:: Dataset content
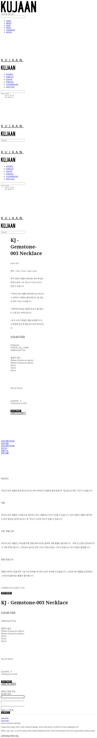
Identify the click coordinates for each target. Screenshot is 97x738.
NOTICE (9, 32)
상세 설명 (5, 443)
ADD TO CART (8, 684)
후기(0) (4, 448)
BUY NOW (6, 593)
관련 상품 (5, 453)
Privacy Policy (5, 720)
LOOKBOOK (10, 30)
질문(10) (4, 451)
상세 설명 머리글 (7, 441)
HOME (8, 21)
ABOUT (8, 23)
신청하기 (5, 712)
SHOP (8, 25)
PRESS (8, 27)
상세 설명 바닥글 (7, 446)
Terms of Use (4, 718)
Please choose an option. (22, 360)
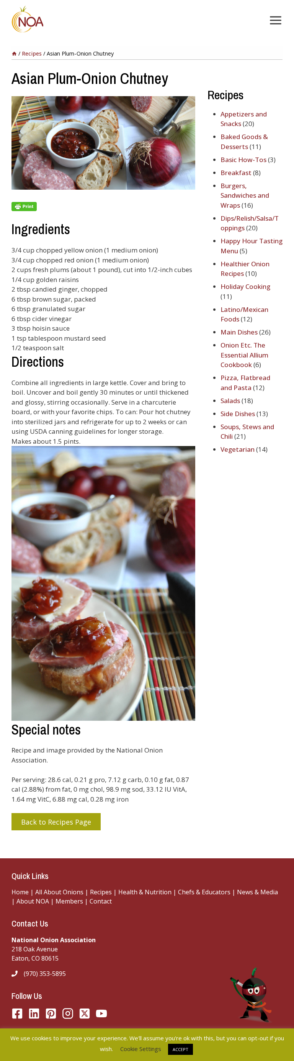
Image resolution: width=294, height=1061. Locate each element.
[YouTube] (84, 1013)
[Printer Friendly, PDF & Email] (103, 206)
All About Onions (59, 892)
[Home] (14, 53)
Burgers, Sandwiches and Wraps (244, 195)
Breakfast (236, 172)
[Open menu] (274, 20)
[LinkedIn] (34, 1013)
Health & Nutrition (145, 892)
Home (20, 892)
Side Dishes (237, 413)
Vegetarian (237, 449)
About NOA (32, 901)
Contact (101, 901)
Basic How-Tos (243, 159)
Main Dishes (239, 332)
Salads (230, 400)
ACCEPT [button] (180, 1049)
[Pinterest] (51, 1013)
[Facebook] (17, 1013)
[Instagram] (68, 1013)
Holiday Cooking (245, 286)
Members (69, 901)
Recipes (101, 892)
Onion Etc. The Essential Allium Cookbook (244, 355)
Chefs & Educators (205, 892)
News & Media (257, 892)
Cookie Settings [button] (140, 1049)
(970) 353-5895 (45, 973)
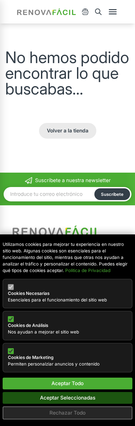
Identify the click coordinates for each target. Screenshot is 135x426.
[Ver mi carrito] (85, 12)
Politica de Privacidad (87, 270)
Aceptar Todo (67, 383)
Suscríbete (112, 194)
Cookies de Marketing (30, 357)
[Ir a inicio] (46, 11)
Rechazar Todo (67, 413)
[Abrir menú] (112, 12)
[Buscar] (98, 12)
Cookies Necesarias (28, 293)
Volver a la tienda (67, 131)
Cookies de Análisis (28, 325)
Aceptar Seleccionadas (67, 398)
::::
Reproduce the listing from its start through the line containing "[Open menu] (274, 20)", substituting "Brunch" for "Breakfast" and keeping everything else unchanged. Leave the pictures out of your answer.

Identify the click coordinates for each target. Screenshot is 97x738.
NOTICE (9, 32)
상세 설명 (5, 443)
ADD TO CART (8, 684)
후기(0) (4, 448)
BUY NOW (6, 593)
관련 상품 (5, 453)
Privacy Policy (5, 720)
LOOKBOOK (10, 30)
질문(10) (4, 451)
상세 설명 머리글 (7, 441)
HOME (8, 21)
ABOUT (8, 23)
신청하기 (5, 712)
SHOP (8, 25)
PRESS (8, 27)
상세 설명 바닥글 (7, 446)
Terms of Use (4, 718)
Please choose an option. (22, 360)
Image resolution: width=294, height=1061. Locate each element.
[YouTube] (84, 1013)
[Printer Friendly, PDF & Email] (103, 206)
All About Onions (59, 892)
[Home] (14, 53)
Burgers, Sandwiches and Wraps (244, 195)
Brunch (236, 172)
[Open menu] (274, 20)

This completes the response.